Criamos instituições de caridade, fazemos regulamentos de assistência pública, e vangloriamo-nos de haver definido pela revolução liberal o dogma da fraternidade humana, mas somos fundamentalmente incapazes de consagrar à pratica das virtudes, de que julgamos ter na história o monopólio, monumentos como aqueles que nossos avós lhe levantaram a prol do comum e aproveitança da terra, dando em resultado que o mais andrajoso mendigo da portaria do mosteiro de Alcobaça ou do mosteiro de Santa Cruz, com o seu alforge ao pescoço e a sua escudela debaixo do braço, participava, além da ração quotidiana que se lhe distribuía pelo caldeirão da comunidade, de um agasalho de príncipe e de um luxo de arte com que hoje não competem os maiores potentados, os quais em suas casas e para seu recreio íntimo se rodeiam de todas as jóias artísticas de que, pela abolição dos vínculos e pela extinção das ordens religiosas, se apoderou o moderno comércio do bric-à-brac.

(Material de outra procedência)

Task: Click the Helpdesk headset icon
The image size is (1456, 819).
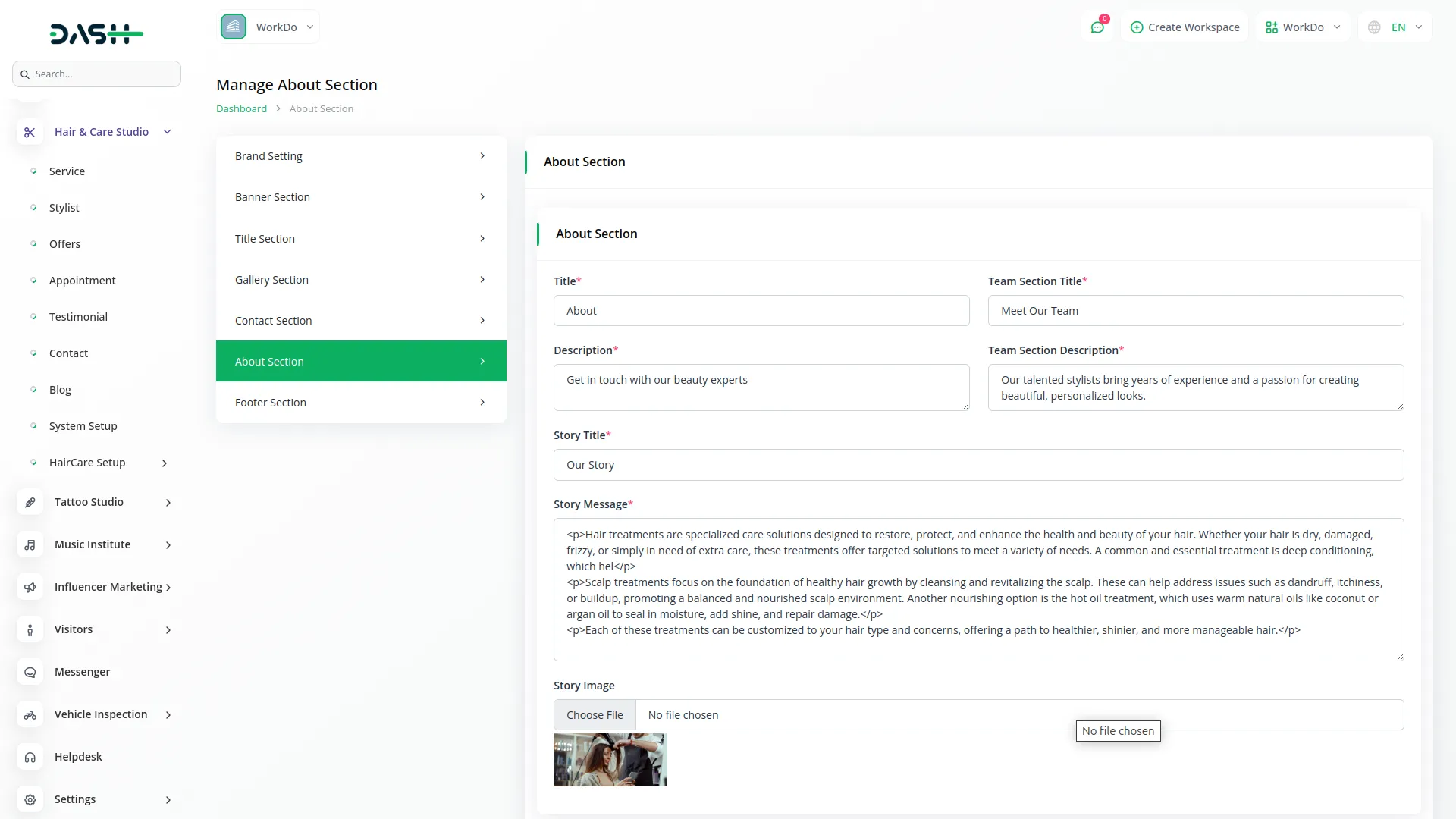Action: coord(30,757)
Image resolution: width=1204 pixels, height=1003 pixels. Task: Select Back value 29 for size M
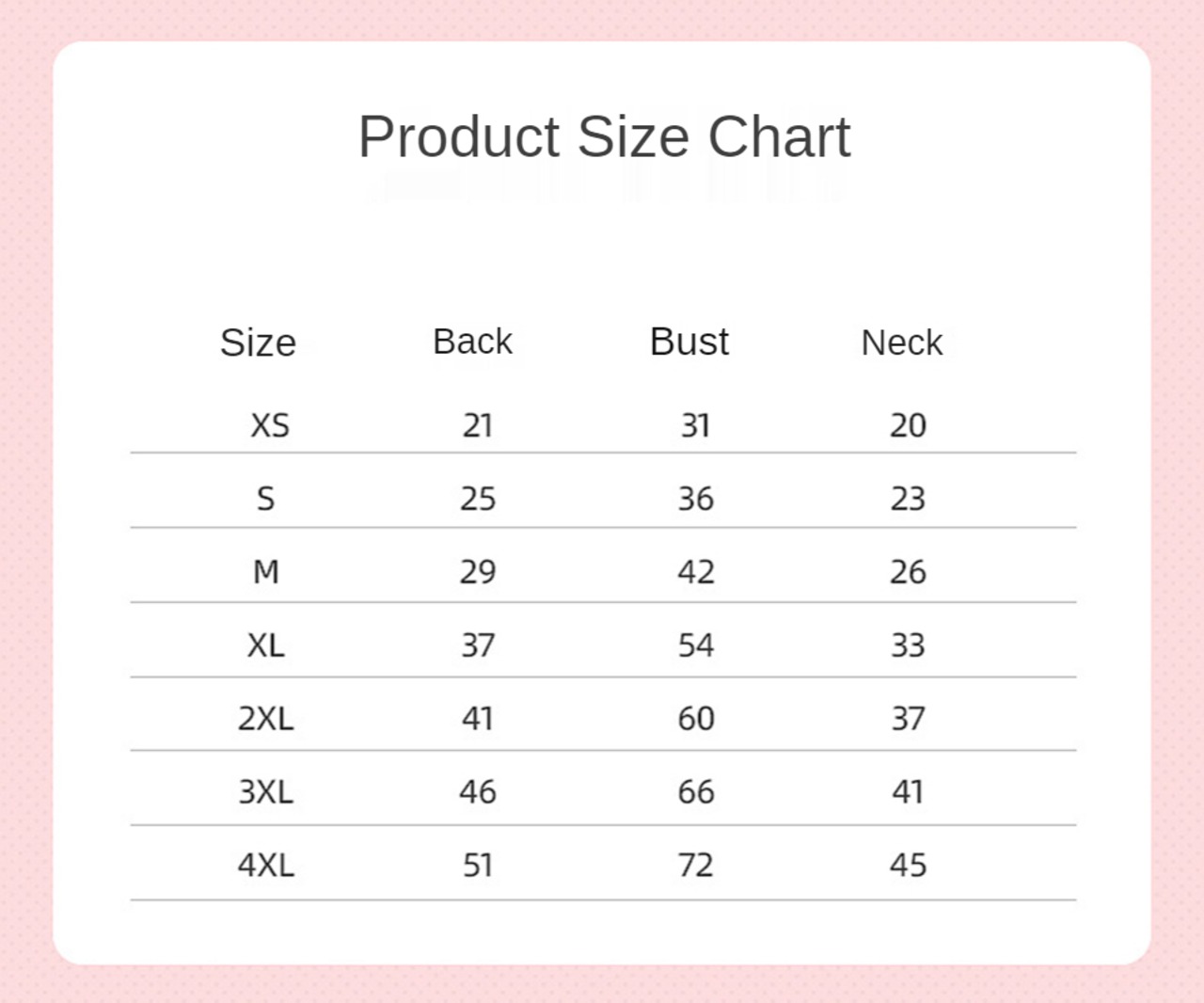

Falta-nos a alta noção de solidariedade patriótica, falta-nos o desapego dos bens de fortuna, falta-nos o largo espírito de abnegação, falta-nos a ilimitada liberalidade cavaleirosa, e falta-nos a fé dos nossos avós.
"O Culto da Arte em Portugal", Ramalho Ortigão
(Ramalho Ortigão nasceu no dia 24 de Outubro de 1836. Morreu em 1915.)